レアメタル不要の水素製造装置を実現、多孔質グラフェンの量産近づく蓄電・発電機器(1/2 ページ)

水を電気分解して水素を作る水素製造装置の触媒には白金などのレアメタルが使われており、これが設備の高コスト化につながっている。こうした現在の触媒に置き換わる新材料として注目されているのが3次元構造をもつ多孔質グラフェンだ。東北大学の研究グループは3次元構造をもつ多孔質グラフェンをワンステップで大量作製できる手法を開発し、さらにこれを用いた水素発生電極の作製に成功した。

» 2016年10月19日 13時00分 公開
[陰山遼将スマートジャパン]

 東北大学原子分子材料科学高等研究機構(WPI-AIMR)の伊藤良一准教授、陳明偉教授、阿尻雅文教授らの研究グループは2016年10月11日、ワンステップで大量作製が可能な3次元構造をもつ多孔質グラフェン作製手法を開発したと発表した。
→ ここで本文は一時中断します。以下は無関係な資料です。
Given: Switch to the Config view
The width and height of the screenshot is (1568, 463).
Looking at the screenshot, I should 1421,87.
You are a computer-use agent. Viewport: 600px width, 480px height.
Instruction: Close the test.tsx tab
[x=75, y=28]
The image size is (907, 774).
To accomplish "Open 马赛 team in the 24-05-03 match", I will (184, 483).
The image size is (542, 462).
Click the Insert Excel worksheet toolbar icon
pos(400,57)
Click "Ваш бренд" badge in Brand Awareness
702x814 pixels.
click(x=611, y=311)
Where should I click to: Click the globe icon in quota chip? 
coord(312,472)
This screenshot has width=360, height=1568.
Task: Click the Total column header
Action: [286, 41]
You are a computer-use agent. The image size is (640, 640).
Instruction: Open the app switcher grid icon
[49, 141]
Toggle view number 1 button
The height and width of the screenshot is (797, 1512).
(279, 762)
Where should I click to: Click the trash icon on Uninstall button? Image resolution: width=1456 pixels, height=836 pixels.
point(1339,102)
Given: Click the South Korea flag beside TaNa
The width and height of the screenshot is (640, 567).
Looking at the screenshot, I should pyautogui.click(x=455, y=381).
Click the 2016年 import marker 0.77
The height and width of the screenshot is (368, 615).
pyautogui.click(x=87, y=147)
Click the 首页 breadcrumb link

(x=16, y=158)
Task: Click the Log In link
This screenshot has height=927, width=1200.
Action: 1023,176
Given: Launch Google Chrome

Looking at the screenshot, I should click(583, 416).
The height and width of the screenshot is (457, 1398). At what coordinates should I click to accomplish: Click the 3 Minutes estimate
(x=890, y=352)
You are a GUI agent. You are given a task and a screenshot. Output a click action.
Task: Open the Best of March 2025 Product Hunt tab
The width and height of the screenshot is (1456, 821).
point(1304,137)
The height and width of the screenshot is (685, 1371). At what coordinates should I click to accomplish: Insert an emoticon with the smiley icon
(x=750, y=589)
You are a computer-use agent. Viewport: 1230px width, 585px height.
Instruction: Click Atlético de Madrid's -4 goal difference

同時にその多孔質グラフェンから水素発生電極を作製することにも成功したという。白金などのレアメタルを使わない水素製造装置の実現につながる成果としている。

 次世代のエネルギーとして注目が集まる水素。最近では再生可能エネルギーで発生した電力を使い、水を電気分解して水素を製造する取り組みも始まっている。一方、水素製造に必要な電気分解装置は、高価なレアメタルの白金を水素発生電極として使用しており、これが設備の高コスト化につながっている。そのため、蓄電池などと同じく、水素製造装置においてもレアメタルを使わない、代替電極の開発が期待されている。

 こうした背景から研究グループでは、希少な白金などの貴金属の使用せず、金属を含まない炭素からなる多孔質材料を使用した水素発生電極の開発に取り組んできた。さらに単位多孔質材料を使った水素発生電極を開発するだけでなく、実用を見据え、その量産方法についても研究開発を進めている。

ワンステップで多孔質グラフェンを作製

 これまでの先行研究では理想的な状態を構築したモデル研究において、さまざまなタイプの炭素系水素発生電極の模索が行われてきた。その中で今回研究グループは「量産化に移行しやすいこと」を重要視し、多孔質グラフェンの材料として大量生産が可能なニッケルナノ粒子に着目。さらにこのニッケルナノ粒子からナノ多孔質構造を作製しながら「化学気相蒸着法(CVD)」を用い、ワンステップで多孔質グラフェンを作成することに成功した(図1)。従来の作製工程より大幅に手順を簡略化でき、それ伴う大きなコスト削減高価も見込めるという。

図1 ナノ粒子を加熱することで多孔質化し、そのまま連続してグラフェンを蒸着する工程のイメージ。グラフェン蒸着後はニッケルを溶解させることでグラフェンの単離が可能。ナノ粒子を基盤に塗布することでフィルム形状のグラフェンの作製も可能だという 出典:東北大学

 次にグラフェンの電極としての触媒機能を向上させるために、高い曲率を持つグラフェンに着目した。これまでのグラフェンは2次元平面であったために、触媒活性の基点となる化学ドーパント(グラフェンの格子内部に入れ込む炭素以外の異種原子)の導入が難しいという課題があった。そこで研究グループは高い曲率を持つグラフェンの幾何学的機械的に負荷が大きく構造が不安定であるという点に着目し、化学ドーパントを加えることで構造不安定性を解消させるのと同時に、従来の2次元平面構造より2〜3倍近い触媒活性点を導入する手法を開発。ピリジン、チオフェンとトリフェニルホスフィンをグラフェンの前駆体として用い、ナノ多孔質構造上に窒素、硫黄とリン元素を同時に含有したグラフェンを蒸着し、化学ドープを施したナノ多孔質グラフェン電極を作製した。